LLP or LLC?

Discussion in 'Professional Trading' started by HiddenAgenda, Jun 29, 2009.

  1. Hi everyone,

    I've been day trading successfully for some time now. I'm thinking about incorporating. I mean I think this should take my business from a more boutique to a more sophisticated type of approach. Some of my friends are considering investing with me.

    The question I have is whether this should be an LLP or an LLC? How high are the registration costs? I really don't want lawyers and accountants to bite into my profits.

    I'm just wondering whether an LLC may be cheaper than an LLP. Have any of you guys looked at this at all?

    I mean I'm, more than anything, interested in a hands-off approach, to spend as little of my time as possible on formalities, to really focus on my trading, and developing my strategies.

    I'm currently working with a programmer, where basically I'm developing the core logic for the trading system, and he turns it into code. Would I have to hire him, if we incorporate?

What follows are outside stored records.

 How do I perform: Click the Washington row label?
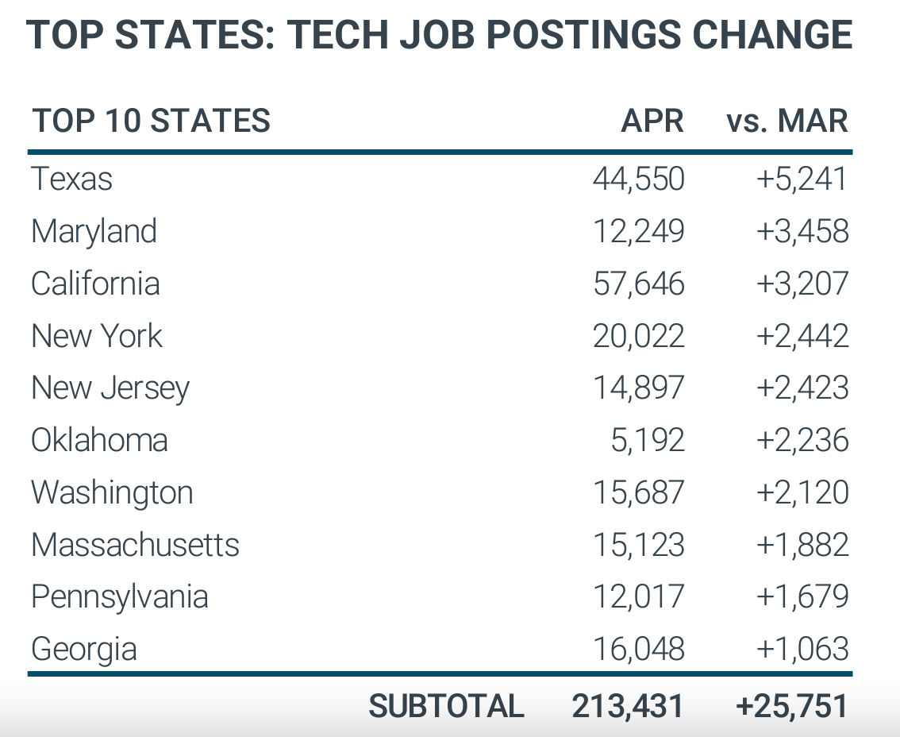tap(112, 493)
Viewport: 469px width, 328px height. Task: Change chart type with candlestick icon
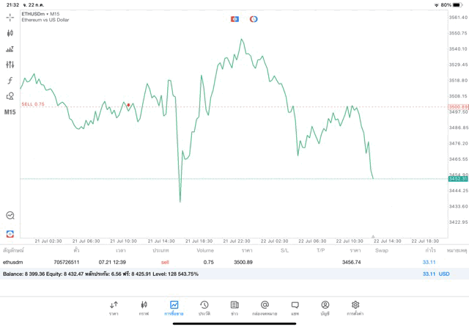[x=10, y=33]
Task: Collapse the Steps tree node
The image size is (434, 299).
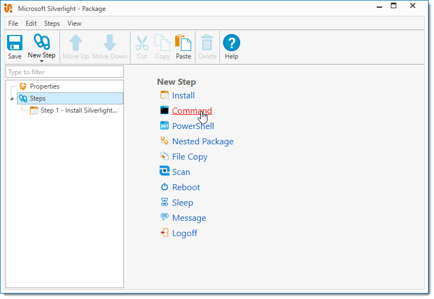Action: click(x=13, y=99)
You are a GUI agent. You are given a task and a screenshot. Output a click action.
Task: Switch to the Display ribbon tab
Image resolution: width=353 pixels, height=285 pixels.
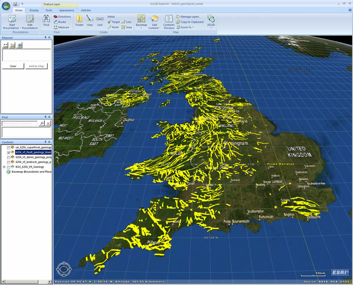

    Any advice or sharing of experience is appreciated!
     
  2. RDPoS

    RDPoS

    I have been looking into this myself and make no claims that the information I have thus far is correct, but my understanding is that if you are trading and want to form a partnership, all partners must materially contribute (read not be just investors, your programmer would materially contribute) in order for it to pass legal muster. When you start taking on outside investors you are subject to excessive government regulation. There are exemptions for "Commodity Pool Operators" (CFTC Rule 4.13(a)(4)).

    Furthermore, "The investment manager qualifies for the exemption under CFTC rule 4.13(a)(4) on the basis that, among other things, (I) each shareholder is either (A) a natural person, who is a “qualified eligible person” as defined in CFTC rule 4.7(a)(2) or (B) a non-natural person that is either an “accredited investor” as defined under the U.S. securities and exchange commission rules or a “qualified eligible person” as defined under CFTC Rule 4.7; and (II) share in the fund are exempt from registration under the U.S. Securities Act of 1933, as amended, and offered and sold without marketing to the public in the U.S., and but that is only valid for "qualified investors" and "natural persons"

    Qualified eligible persons start at net worth of $1M.

    Please feel free to agree/disagree or correct any factual conclusions I may have drawn.